[Given passage]:
■ ■ ■

Peace: Detailed Summary

Peace at first sight seems to be the meandering recollections of an old man, Alden Dennis Weer, but if you read carefully, there are all kinds of secrets hidden in it.

This summary contains significant spoilers. If you have not read Peace, you should probably do so before continuing.

The Frame Story

The first sentence of the book is “The elm tree planted by Eleanor Bold, the judge’s daughter, fell last night.” It is not until you reach page 207 (Orb edition) that you discover where the tree was planted. Here Weer says, talking to Bill Batton, “Mrs. Porter? You heard her—she wants to plant a tree on my grave when I’m gone.” If you’ve been following closely, you will realize that Eleanor Bold’s married name is Porter. The elm tree was planted on Weer’s grave, and the book is being narrated by a ghost.

(There are interpretations of Peace that do not involve Weer being a ghost, but that he is remains the assumption in the vast majority of interpretations, and this will be taken as a given to simplify this summary.)

■ ■ ■

[Exercise requirements]:
1. Answer these from the Peace summary:
(a) Whose recollections does the book at first appear to be?
(b) According to the book's first sentence, who planted the elm tree that fell?
(c) On which page of the Orb edition does the reader learn where the tree was planted?
2. Resume the Peace summary immediately after its final paragraph.
The data placed after the Peace summary has no connection to it.

[Data shown]:
■ ■ ■

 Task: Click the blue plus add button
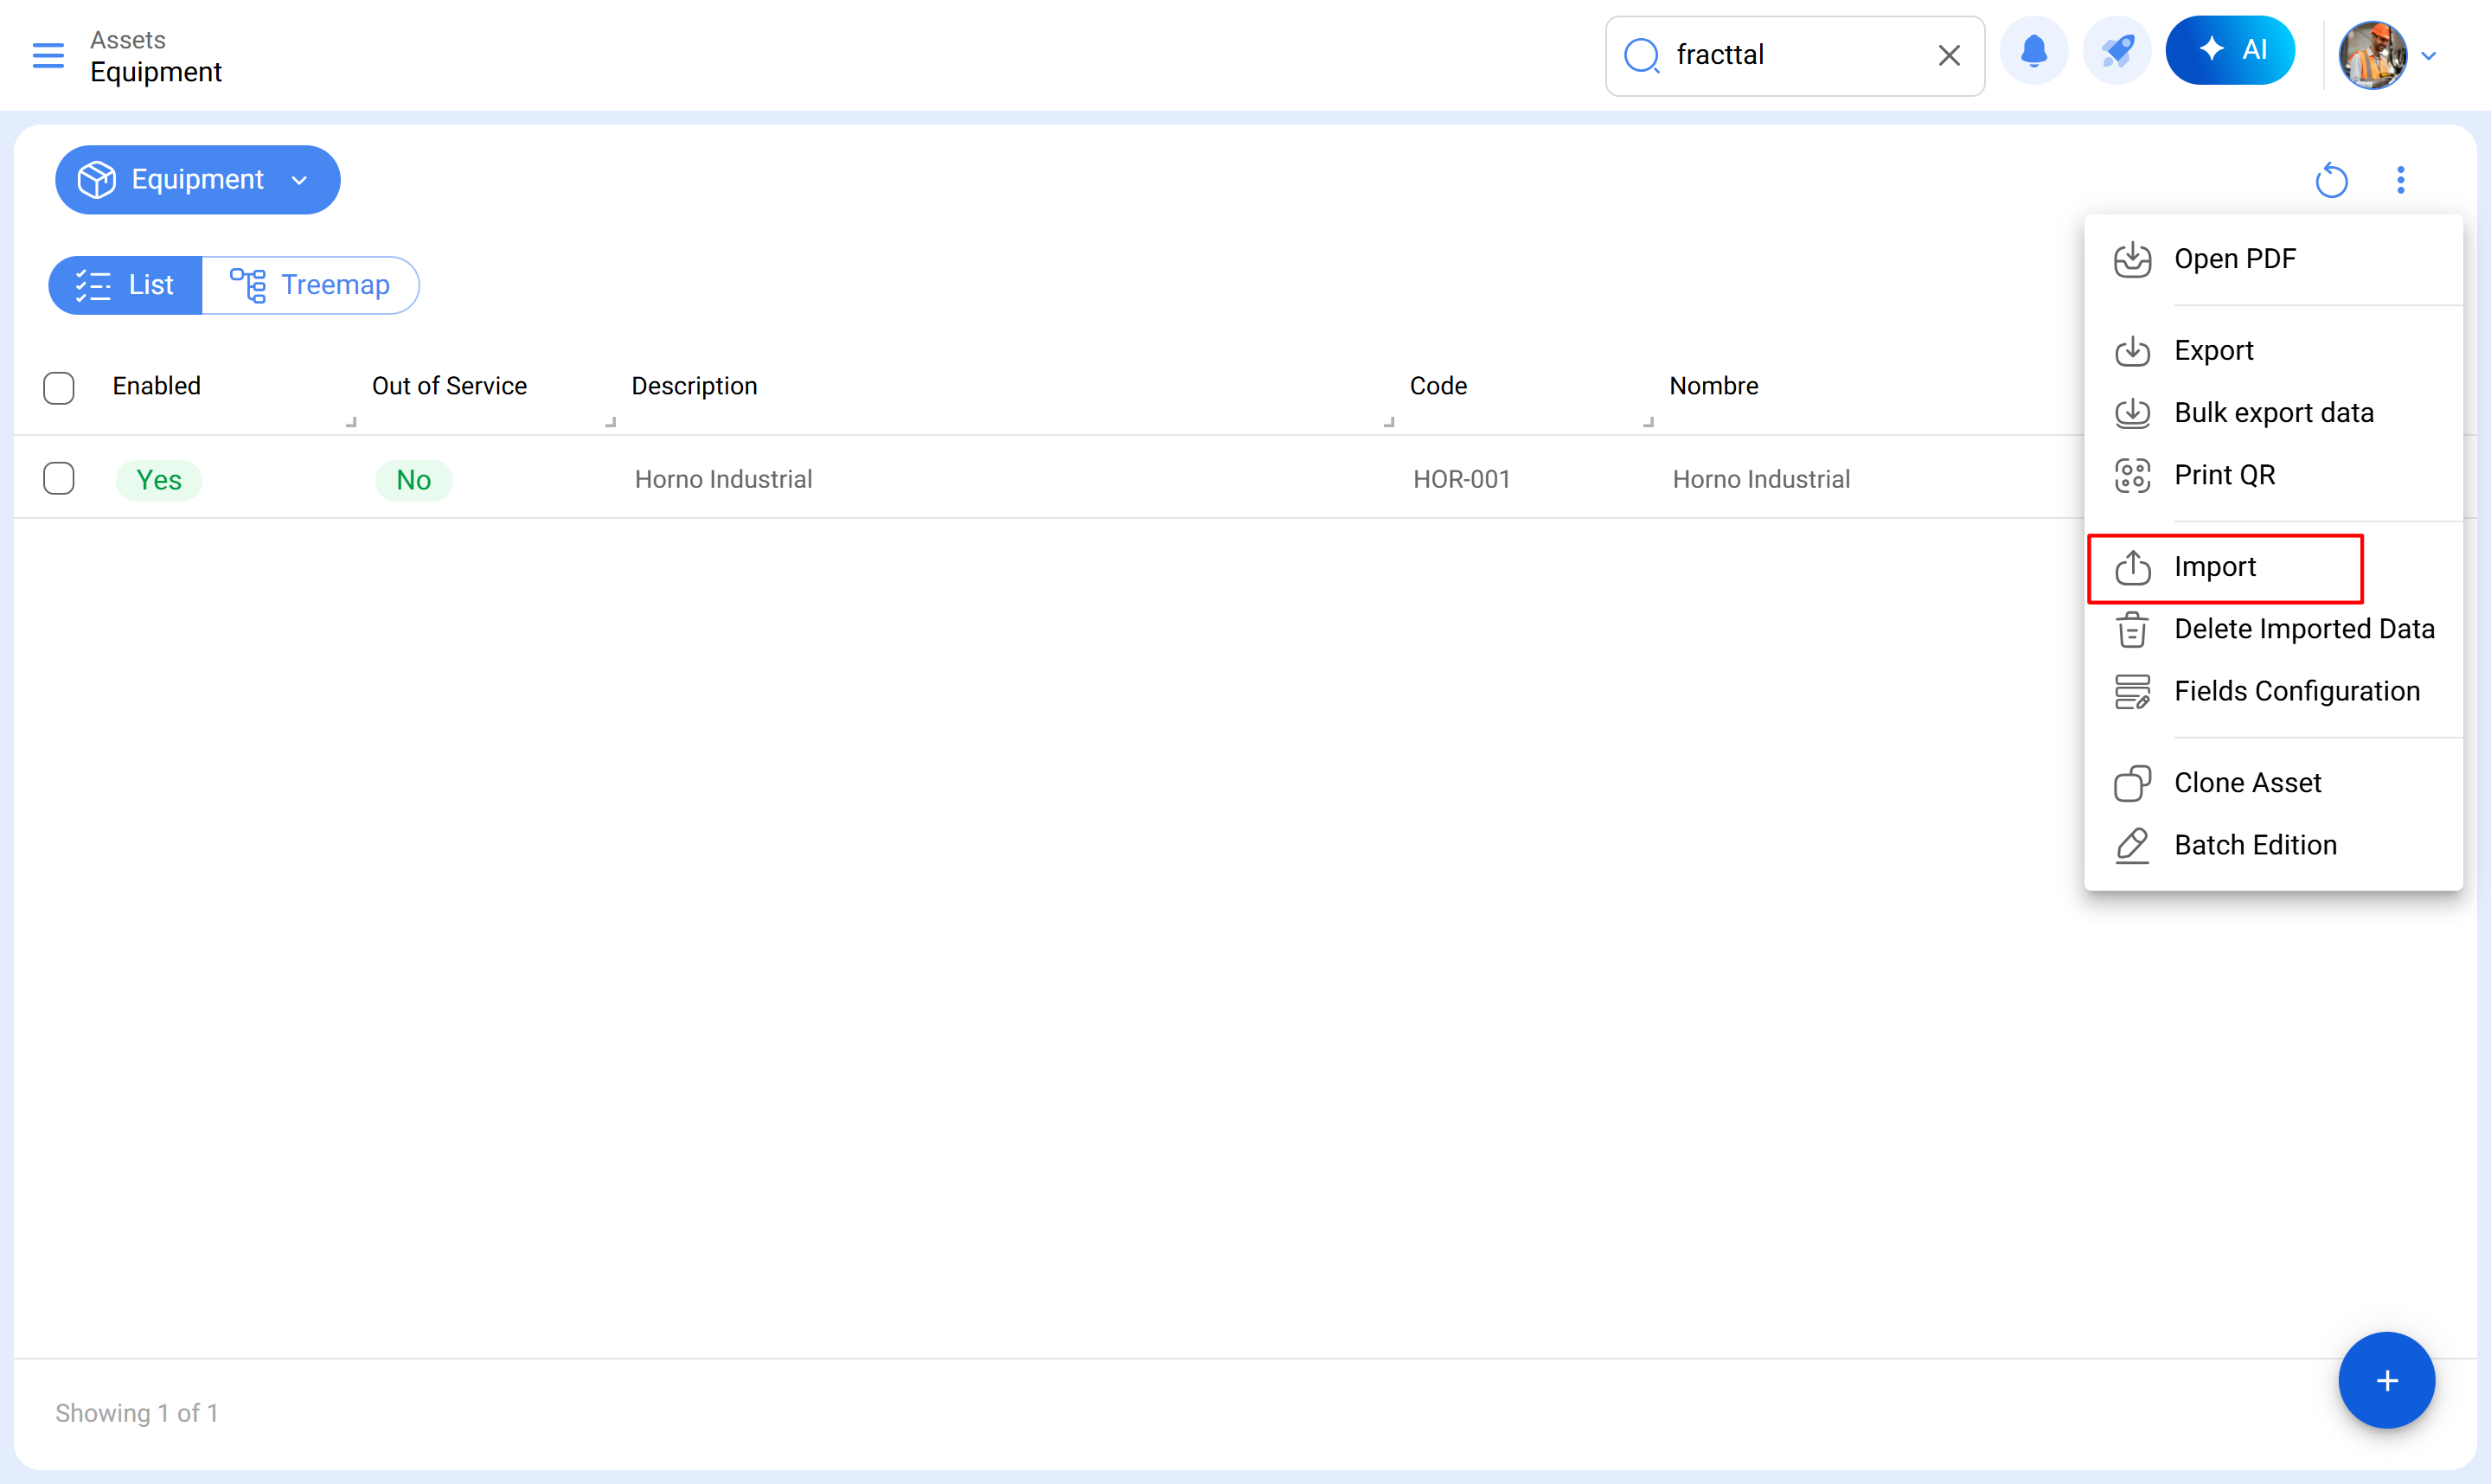(2386, 1380)
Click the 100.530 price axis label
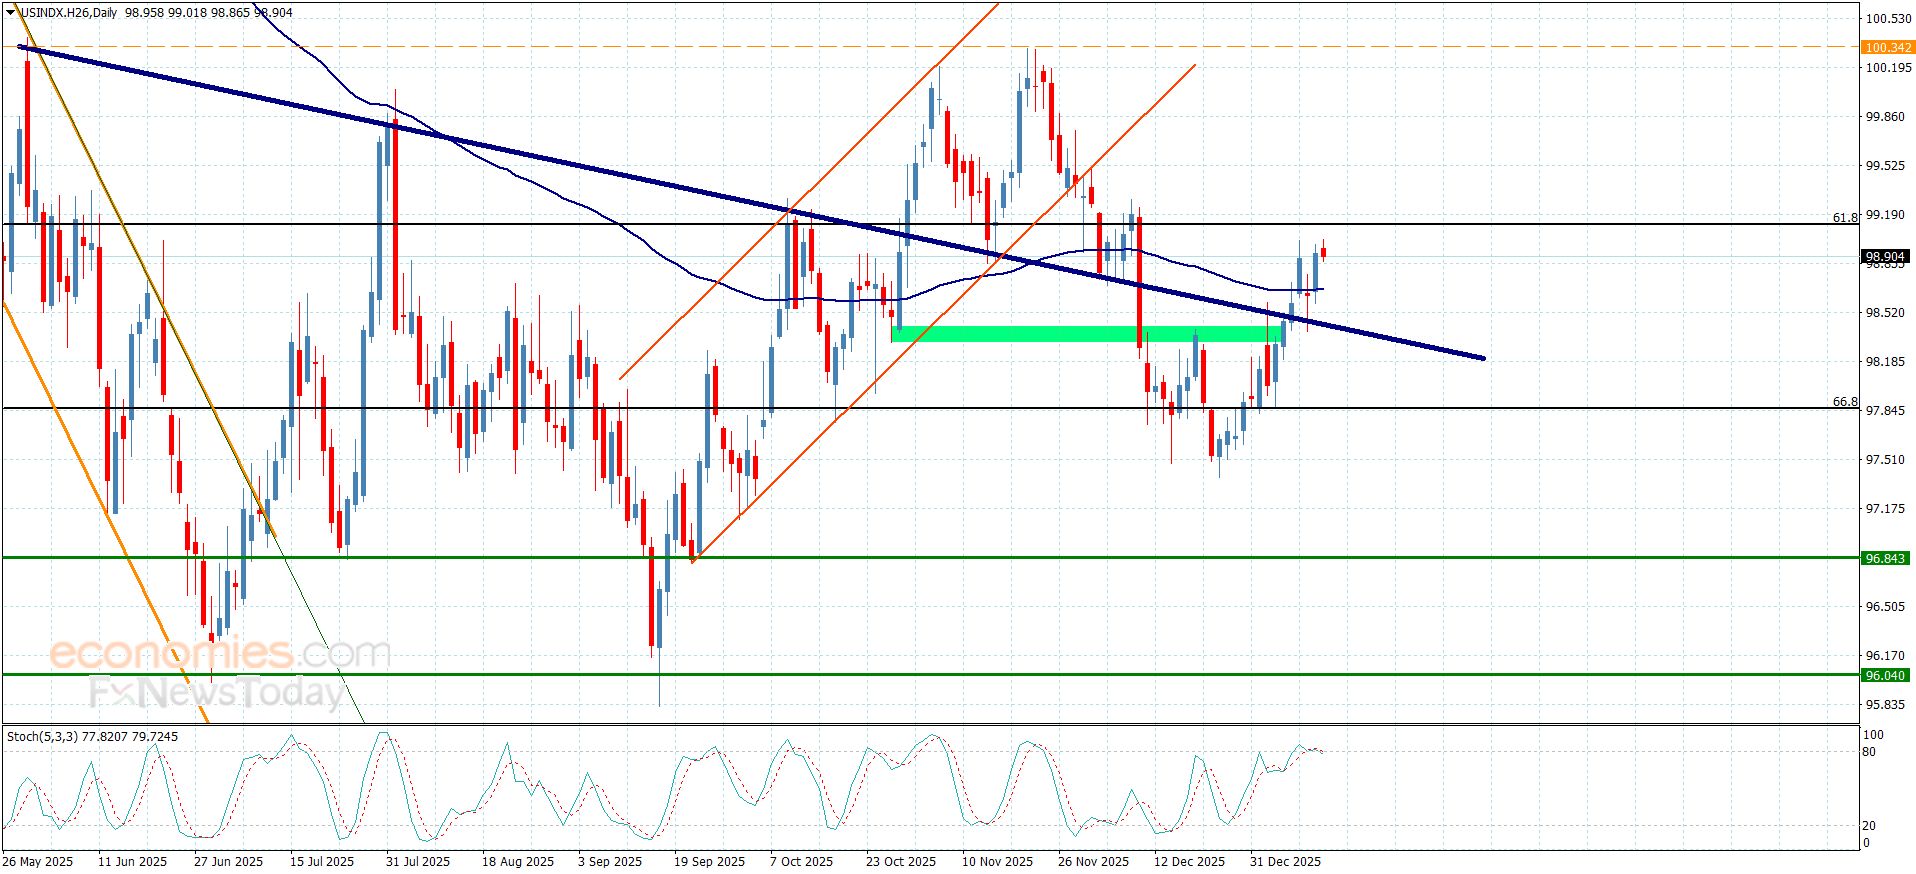 1885,18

■ ■ ■

[Response list]:
1.
(a) Alden Dennis Weer's
(b) Eleanor Bold, the judge's daughter
(c) Page 207

2.
Weer doesn’t know he is a ghost. He appears to live in a “house” that has “museum rooms” interspersed with the functional rooms; these are significant rooms from other places which he knew when he was alive, and he says he directed the architect to build them into his house. When the book opens, he has been spending most of his time in a walled-in porch with a fireplace, where he cooks and sleeps. After the tree falls, Weer wanders through the other rooms of his “house,” eventually losing his way so that he is unable to find the walled-in porch again. What is going on here? There is a piece of American folklore which says that planting a tree on someone’s grave keeps their ghost from wandering. The closed-in porch isn't a museum room that Weer knew when he was alive, so what is it? The clue is given by its shape. The porch is “much longer than it is wide” and has a fieldstone fireplace at one end. It’s his coffin, with a headstone at one end. After the tree falls, he can wander, and haunt other “rooms” of his house.

The Interpolated Stories

The frame story, involving the ghost’s wandering, takes up a relatively small amount of the text. Most of the book is Weer’s recollections of incidents from his life, and stories which he had read or been told when he was alive. Many of these stories have extra significance; they reflect in some way his life or afterlife. The clearest example of this is possibly the story of the princess in a tower. In this story, which is unfinished, it is foretold that this princess will have four suitors, and will marry the fourth. Weer’s aunt Olivia also has four suitors, and the descriptions of the suitors in the tale match up with those of his aunt. Many, if not all, of the other stories also reflect Weer's life. Some of them can be understood to answer questions which are left unresolved by the frame story. The interpretation of several of these stories is still in dispute.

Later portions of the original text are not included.